While we don't enforce hard concurrency limits, we recommend the following for optimal performance:

Standard usage - 2-4 concurrent requests provides optimal throughput for most use cases.

High-volume deployments - Contact our team to discuss capacity planning and dedicated infrastructure options.

Burst workloads - Implement request throttling on your end to avoid saturating queues during sudden spikes.

Sending hundreds of concurrent requests may saturate queues and result in timeouts. Implement concurrency limits in your application for better reliability.

Monitor response times

Track generation latency as a proxy for platform capacity:

  • Consistent sub-30s responses - Healthy capacity, system operating normally.
  • Increasing latency trends - Approaching capacity limits, consider reducing concurrency.
  • Frequent timeouts - Queue saturation, implement backoff or reduce request volume.

Use latency monitoring to dynamically adjust your request patterns and avoid overwhelming the platform.

Model-specific capacity

Some models have limited infrastructure due to hardware requirements, demand patterns, or provider constraints:

High-demand models - Popular models may experience longer queues during peak hours.

Resource-intensive models - Video generation and large models require significant GPU resources, limiting concurrent capacity.
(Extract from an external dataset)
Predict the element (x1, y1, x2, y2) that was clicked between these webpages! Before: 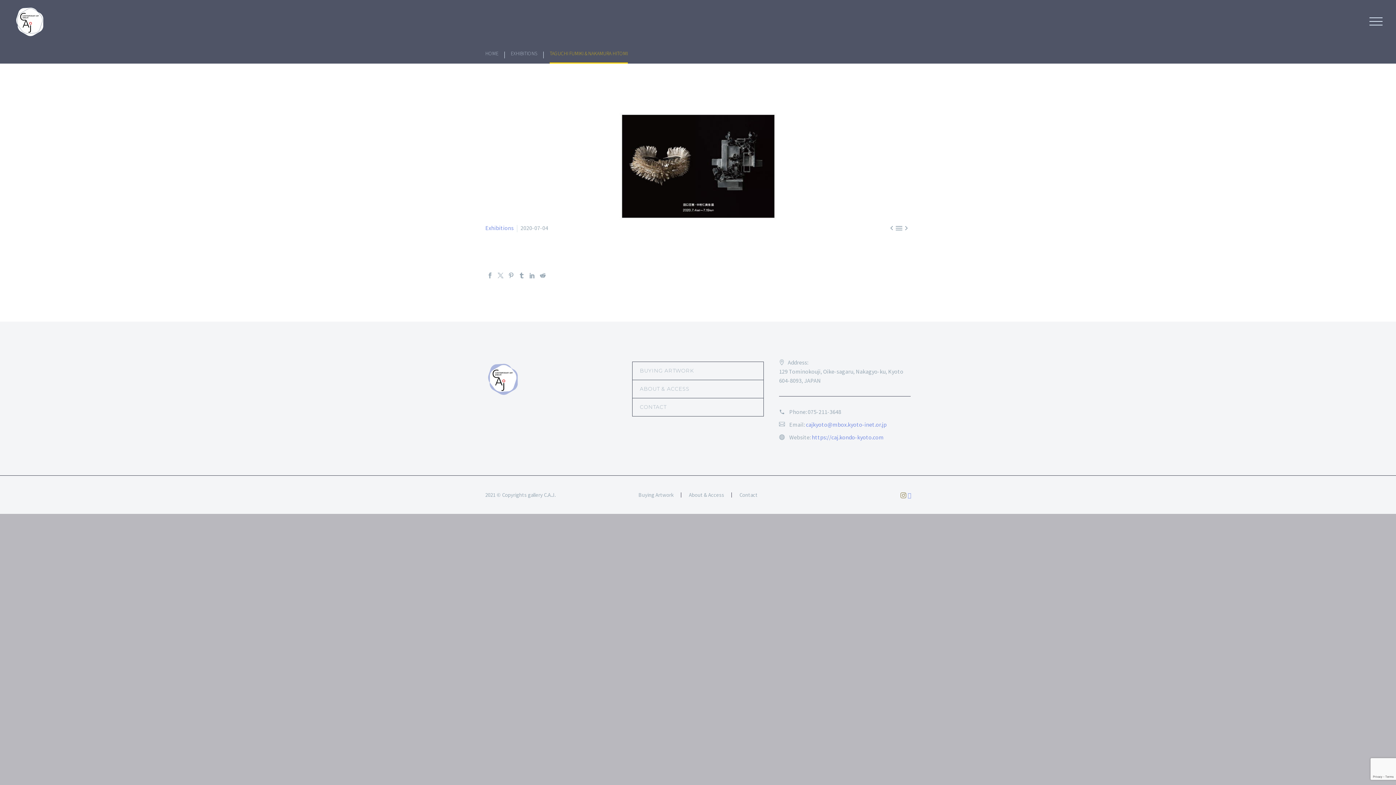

Check individual model documentation for specific constraints.

Third-party provider models - Models from external providers are subject to their capacity constraints and rate limits.

For production deployments requiring guaranteed capacity or SLAs on specific models, contact our sales team to discuss dedicated infrastructure options.

What's coming

We're actively developing improvements to provide more predictable performance:

Tiered concurrency limits - Predictable limits based on usage tier, with clear thresholds and automatic scaling.

Capacity reservations - Guaranteed throughput for enterprise users with dedicated infrastructure.

Real-time capacity metrics - API endpoints showing current queue depth and estimated processing times.

Serverless scaling - Dynamic model loading for improved availability and reduced cold starts.

These improvements will provide enterprise-grade reliability while maintaining platform accessibility for all users.

Summary

Current state:

  • No hard rate limits, but shared infrastructure with finite capacity
  • Graceful degradation through queueing under load
  • Third-party provider limits affect service availability

Your responsibilities:

  • Implement exponential backoff retry logic
  • Manage concurrency (2-4 concurrent requests recommended)
  • Monitor latency and adjust request patterns

Need guarantees?

  • Contact sales for dedicated capacity, SLAs, and custom infrastructure

This approach balances accessibility with reliability. By following these best practices, you'll build integrations that gracefully handle capacity constraints and maintain high uptime.